Figure 4.

Expressions of c-KIT and Atoh1 in CRC patients. (A) Compared with cecum adenocacinoma (n = 22), mRNA levels of MUC2 was markedly increased in mucinous colon adenocarcinoma (n = 22) in TCGA Colorectal (red boxes, p-value). DNA copies of c-KIT and Atoh1 were significantly increased in mucinous colon adenocarcinoma (n = 37) indicated by TCGA Colorectal 2; (B) the mRNA levels of c-KIT and Atoh1 were also elevated in MCA patients (n = 145) compared with non-MCA (n = 7) from TCGA Colorectal. p < 0.05 or 0.01; (C) according to the mucus area estimated under HE and Alcian blue staining, human CRC tissues were divided into non-MCA and MCA. Paratumoral normal tissues were used as controls.
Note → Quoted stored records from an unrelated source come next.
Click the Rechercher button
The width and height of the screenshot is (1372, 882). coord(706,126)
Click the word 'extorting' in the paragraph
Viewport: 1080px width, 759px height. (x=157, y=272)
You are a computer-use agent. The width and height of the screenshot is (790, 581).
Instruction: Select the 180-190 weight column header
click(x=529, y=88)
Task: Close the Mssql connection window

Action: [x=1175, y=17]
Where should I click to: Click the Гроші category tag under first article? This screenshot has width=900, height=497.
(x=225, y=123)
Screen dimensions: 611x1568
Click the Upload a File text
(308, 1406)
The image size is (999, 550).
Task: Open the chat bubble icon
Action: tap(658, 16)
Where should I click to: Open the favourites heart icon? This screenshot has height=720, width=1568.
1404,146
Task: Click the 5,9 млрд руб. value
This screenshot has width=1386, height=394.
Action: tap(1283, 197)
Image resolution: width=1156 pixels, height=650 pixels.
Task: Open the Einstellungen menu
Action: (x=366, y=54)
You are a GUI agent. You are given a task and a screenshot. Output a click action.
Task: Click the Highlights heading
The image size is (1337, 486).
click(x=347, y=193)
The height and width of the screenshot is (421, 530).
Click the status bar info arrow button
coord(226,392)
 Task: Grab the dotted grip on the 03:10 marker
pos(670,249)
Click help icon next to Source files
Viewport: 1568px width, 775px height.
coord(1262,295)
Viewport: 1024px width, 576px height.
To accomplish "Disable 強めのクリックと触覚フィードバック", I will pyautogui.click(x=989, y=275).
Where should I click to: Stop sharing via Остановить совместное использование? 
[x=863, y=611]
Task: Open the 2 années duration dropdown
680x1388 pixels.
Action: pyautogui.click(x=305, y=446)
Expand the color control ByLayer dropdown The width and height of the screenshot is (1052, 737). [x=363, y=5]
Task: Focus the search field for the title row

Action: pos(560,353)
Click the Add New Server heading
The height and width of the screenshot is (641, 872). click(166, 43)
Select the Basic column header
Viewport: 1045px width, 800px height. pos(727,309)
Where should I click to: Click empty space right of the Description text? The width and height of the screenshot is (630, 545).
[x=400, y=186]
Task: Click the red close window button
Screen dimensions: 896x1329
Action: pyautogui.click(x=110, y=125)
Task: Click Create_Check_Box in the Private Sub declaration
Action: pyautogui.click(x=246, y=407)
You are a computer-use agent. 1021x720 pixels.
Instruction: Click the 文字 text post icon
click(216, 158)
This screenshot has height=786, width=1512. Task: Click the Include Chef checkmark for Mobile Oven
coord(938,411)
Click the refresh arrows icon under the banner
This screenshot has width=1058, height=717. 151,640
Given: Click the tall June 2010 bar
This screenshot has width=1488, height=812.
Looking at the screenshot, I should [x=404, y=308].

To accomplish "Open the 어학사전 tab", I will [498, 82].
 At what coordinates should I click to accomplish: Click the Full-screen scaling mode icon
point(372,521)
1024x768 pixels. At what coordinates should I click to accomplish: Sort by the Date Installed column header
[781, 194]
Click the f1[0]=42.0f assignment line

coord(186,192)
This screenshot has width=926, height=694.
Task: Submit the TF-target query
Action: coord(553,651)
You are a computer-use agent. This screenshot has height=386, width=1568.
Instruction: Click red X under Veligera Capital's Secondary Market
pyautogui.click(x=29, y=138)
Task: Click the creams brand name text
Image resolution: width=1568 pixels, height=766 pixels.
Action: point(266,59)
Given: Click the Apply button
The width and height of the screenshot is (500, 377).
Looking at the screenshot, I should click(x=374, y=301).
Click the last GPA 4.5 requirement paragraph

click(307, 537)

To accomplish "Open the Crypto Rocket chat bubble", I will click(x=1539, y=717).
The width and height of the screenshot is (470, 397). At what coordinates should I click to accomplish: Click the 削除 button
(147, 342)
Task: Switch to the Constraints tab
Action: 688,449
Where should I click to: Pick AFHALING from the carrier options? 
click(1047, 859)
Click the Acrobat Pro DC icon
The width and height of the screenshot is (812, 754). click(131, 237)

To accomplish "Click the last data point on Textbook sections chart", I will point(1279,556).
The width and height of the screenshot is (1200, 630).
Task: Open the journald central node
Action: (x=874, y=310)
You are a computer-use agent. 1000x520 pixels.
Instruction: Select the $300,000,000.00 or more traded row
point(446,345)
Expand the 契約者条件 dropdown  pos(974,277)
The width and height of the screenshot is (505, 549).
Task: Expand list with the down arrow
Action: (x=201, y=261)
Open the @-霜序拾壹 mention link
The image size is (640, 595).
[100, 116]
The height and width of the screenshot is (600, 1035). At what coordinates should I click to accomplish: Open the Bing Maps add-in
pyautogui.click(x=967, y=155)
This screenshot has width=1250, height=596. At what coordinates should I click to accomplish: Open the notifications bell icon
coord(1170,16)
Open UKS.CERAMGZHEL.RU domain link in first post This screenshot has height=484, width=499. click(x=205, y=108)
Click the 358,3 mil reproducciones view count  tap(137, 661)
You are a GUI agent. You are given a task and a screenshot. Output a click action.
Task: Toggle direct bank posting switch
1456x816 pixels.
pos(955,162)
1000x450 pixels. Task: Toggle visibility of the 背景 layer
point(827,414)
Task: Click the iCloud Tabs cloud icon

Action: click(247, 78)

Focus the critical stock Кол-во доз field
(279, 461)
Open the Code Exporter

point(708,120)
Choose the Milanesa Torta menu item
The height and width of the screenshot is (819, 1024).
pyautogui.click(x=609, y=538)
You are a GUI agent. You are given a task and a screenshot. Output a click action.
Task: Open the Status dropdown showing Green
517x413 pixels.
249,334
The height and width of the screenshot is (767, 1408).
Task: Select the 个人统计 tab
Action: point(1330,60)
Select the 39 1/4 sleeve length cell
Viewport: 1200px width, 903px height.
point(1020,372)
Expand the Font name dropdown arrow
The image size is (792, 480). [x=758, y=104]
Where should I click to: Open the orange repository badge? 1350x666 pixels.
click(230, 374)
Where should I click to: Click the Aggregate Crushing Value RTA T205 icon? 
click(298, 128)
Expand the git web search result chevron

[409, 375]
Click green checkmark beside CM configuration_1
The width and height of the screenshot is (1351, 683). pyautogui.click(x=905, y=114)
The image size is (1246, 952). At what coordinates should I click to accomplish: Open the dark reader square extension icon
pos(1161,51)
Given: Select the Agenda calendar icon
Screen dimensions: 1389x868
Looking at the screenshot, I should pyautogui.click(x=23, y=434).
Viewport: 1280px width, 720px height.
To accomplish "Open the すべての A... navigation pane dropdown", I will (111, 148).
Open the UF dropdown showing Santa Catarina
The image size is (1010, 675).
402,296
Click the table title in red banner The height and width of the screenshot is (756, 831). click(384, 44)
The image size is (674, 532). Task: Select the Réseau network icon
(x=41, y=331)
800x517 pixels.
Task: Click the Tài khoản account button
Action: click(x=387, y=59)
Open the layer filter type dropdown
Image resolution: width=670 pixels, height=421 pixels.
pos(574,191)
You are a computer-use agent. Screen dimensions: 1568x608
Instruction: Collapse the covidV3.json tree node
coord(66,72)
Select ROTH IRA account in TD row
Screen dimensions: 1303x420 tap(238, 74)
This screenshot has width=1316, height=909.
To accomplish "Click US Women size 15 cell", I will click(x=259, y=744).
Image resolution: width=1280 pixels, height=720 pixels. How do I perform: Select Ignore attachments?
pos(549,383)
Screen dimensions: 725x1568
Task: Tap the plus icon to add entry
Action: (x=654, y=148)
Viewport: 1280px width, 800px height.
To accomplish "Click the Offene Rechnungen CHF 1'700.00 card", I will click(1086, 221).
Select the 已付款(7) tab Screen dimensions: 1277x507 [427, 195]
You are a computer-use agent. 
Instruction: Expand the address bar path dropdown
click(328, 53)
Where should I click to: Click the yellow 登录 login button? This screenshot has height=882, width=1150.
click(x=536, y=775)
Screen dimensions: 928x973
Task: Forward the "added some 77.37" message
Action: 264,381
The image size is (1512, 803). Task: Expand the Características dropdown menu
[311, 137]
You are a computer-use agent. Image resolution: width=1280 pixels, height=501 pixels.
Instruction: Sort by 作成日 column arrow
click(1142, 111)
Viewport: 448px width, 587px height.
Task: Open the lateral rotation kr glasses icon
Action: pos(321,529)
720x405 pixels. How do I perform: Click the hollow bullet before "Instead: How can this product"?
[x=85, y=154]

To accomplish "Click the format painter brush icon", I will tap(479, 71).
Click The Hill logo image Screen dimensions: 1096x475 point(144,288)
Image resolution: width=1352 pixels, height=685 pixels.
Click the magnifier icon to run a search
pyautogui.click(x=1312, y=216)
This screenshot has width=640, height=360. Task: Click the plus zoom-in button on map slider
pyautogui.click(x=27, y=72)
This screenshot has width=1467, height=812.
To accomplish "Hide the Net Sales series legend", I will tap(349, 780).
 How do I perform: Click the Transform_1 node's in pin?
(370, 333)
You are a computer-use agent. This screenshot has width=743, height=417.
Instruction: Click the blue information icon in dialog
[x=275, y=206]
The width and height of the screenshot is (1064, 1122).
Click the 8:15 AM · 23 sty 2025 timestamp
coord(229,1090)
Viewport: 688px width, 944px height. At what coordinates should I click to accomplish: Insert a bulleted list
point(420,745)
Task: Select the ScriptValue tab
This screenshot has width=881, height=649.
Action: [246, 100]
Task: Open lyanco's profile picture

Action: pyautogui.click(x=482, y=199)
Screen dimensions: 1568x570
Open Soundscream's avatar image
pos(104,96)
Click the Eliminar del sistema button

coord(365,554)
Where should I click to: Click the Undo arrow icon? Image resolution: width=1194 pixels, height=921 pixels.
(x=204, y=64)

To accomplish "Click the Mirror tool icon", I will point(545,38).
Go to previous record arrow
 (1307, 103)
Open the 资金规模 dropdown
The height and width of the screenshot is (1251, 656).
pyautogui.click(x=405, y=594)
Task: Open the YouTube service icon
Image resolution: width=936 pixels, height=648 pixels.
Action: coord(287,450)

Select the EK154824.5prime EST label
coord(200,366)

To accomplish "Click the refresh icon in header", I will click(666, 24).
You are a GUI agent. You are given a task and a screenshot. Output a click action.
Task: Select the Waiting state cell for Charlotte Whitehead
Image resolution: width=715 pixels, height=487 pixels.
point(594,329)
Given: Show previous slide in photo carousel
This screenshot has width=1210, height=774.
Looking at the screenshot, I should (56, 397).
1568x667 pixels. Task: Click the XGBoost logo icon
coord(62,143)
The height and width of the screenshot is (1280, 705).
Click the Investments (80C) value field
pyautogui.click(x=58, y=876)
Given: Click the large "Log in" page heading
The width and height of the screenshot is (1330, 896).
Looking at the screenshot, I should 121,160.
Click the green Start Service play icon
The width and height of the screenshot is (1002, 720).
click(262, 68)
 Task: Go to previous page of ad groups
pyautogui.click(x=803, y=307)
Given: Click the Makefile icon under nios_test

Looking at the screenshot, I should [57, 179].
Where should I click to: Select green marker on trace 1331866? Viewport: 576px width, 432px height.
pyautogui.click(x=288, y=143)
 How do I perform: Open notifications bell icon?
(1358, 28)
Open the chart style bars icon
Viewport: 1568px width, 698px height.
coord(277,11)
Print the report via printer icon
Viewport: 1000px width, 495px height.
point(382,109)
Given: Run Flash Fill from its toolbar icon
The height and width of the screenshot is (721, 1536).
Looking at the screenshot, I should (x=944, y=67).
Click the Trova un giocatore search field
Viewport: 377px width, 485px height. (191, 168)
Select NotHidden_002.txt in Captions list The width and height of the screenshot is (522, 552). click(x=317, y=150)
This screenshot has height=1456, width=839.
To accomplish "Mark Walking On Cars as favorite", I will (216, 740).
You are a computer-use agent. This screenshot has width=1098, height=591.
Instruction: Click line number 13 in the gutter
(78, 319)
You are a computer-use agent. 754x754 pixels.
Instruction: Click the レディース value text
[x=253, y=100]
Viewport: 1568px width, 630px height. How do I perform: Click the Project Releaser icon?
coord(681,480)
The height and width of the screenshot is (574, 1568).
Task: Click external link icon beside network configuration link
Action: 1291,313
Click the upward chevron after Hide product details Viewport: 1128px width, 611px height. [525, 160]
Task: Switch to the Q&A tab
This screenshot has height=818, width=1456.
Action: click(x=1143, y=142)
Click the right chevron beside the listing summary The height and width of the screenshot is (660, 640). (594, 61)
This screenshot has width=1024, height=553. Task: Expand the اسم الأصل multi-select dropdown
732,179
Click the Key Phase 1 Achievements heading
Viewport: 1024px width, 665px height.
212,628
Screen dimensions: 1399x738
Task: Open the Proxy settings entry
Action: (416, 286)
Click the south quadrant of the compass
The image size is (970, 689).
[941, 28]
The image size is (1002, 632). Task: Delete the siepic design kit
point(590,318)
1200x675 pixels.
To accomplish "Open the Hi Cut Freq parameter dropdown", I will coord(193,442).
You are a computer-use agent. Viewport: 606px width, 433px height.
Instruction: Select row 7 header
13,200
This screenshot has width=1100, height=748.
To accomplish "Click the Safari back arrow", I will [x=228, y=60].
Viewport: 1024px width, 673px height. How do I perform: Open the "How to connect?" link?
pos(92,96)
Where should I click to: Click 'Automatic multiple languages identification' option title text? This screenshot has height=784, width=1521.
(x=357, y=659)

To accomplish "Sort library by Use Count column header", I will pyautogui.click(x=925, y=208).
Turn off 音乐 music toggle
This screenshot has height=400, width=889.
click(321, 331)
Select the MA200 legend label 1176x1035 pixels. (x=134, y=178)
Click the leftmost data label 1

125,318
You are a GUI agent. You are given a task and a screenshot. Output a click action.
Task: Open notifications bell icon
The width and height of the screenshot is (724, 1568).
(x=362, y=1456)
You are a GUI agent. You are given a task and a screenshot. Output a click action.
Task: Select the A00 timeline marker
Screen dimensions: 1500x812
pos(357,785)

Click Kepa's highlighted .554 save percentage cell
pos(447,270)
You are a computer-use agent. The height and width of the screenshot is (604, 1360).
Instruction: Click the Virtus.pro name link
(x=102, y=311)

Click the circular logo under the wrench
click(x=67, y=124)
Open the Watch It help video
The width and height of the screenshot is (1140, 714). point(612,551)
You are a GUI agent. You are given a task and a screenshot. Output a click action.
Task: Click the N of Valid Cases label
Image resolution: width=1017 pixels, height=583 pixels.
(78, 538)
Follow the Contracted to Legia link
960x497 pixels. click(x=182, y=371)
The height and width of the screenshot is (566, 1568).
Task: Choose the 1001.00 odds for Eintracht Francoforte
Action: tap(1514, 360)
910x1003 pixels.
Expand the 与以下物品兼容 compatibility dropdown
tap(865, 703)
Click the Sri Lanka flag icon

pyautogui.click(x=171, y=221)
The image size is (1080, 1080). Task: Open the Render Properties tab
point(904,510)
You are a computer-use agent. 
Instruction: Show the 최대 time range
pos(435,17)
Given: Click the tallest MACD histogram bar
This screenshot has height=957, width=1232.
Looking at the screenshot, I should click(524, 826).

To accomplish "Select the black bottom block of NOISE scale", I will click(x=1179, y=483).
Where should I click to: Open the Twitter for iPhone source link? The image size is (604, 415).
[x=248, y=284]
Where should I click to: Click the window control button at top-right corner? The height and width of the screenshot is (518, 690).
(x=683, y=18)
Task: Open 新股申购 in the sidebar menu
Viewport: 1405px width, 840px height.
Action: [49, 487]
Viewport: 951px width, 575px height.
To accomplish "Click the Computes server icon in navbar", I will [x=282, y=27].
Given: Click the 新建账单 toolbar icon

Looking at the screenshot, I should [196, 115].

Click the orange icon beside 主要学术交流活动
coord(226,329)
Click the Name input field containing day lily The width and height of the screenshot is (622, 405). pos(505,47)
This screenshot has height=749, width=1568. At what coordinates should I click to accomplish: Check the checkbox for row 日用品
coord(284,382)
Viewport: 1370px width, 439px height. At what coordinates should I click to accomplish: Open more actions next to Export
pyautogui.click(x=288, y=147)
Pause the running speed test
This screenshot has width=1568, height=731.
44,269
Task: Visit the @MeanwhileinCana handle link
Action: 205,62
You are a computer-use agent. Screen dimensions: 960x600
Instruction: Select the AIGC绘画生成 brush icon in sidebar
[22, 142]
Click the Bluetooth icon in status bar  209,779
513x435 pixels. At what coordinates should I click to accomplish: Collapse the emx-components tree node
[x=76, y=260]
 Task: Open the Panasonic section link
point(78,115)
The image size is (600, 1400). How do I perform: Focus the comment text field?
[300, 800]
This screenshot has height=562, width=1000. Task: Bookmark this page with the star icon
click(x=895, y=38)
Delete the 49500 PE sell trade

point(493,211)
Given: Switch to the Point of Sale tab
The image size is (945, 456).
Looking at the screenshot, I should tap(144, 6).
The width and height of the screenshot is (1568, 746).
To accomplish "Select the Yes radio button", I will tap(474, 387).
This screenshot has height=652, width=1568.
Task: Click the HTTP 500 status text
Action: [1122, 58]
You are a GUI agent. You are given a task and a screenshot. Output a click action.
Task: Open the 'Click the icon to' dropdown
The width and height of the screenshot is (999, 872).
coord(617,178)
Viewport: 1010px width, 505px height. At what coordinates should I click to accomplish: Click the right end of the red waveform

MUC2 was filled in goblet cells in normal colon and the main mucus component in MCA, while there was rare MUC2 in non-MCA tissues. Normally, c-KIT was expressed in the membrane while Atoh1 in the nuclei of epithelial cells, including goblet cells. Compared with non-MCA, c-KIT and Atoh1 were remarkably elevated in MCA, indicated by much more intensive immunostaining; (D) protein expressions of total c-KIT, p-c-KIT, and Atoh1 were clearly higher in MCA patients (n = 5) than those in non-MCA patients (n = 9) combined with an increased expression of p-AKT and p-GSK3β. * p < 0.05, ** p < 0.01, *** p < 0.001; and (E) real-time PCR was performed to detect Atoh1 mRNA level in CRC tissues from 14 patients, including 5 MCA patients marked by red color. Glyceraldehyde-3-phosphate dehydrogenase (GAPDH) was used as the internal control. Normalized Atoh1 mRNA expression was shown in the column graph. Western blot showed the protein expression of Atoh1 which was consistent with its mRNA level except patient 3. All values are mean ± SEM of three independent experiments unless otherwise stated.